Saved entries:
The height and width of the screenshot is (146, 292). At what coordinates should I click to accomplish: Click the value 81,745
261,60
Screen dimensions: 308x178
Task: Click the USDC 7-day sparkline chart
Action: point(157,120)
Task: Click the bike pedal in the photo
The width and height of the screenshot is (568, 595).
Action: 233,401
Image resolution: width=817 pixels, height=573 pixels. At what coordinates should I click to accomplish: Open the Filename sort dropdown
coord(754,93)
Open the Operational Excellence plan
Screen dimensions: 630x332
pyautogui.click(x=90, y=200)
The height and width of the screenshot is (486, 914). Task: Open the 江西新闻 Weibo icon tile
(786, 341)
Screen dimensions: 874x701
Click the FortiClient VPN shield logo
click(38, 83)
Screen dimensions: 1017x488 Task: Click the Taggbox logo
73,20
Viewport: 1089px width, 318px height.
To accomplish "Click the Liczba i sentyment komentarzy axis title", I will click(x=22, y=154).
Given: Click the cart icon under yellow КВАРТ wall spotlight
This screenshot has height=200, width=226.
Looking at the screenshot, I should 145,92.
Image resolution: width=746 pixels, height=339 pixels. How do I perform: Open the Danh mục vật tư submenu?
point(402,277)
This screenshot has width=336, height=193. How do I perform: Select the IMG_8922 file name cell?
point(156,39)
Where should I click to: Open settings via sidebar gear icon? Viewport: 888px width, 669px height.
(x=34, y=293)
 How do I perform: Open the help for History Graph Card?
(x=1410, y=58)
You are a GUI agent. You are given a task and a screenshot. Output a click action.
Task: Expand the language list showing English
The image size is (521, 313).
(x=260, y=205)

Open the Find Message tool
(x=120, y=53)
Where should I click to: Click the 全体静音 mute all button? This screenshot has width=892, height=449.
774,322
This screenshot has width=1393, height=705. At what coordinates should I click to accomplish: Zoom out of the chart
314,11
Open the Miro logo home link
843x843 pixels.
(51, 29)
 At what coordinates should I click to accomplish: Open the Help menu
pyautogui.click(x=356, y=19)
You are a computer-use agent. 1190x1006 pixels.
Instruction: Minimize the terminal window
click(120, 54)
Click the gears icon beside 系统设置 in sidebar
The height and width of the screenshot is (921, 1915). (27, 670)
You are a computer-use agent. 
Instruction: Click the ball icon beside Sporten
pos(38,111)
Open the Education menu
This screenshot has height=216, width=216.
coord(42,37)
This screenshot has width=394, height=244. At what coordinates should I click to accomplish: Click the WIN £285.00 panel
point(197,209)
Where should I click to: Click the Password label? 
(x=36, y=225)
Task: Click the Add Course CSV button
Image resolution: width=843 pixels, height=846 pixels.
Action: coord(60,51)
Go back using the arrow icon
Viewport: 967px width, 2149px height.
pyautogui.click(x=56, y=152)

**Problem description**
The records are above. How many lines in them contain the word "computer"? Give the number alone.

**Answer to the exercise**
2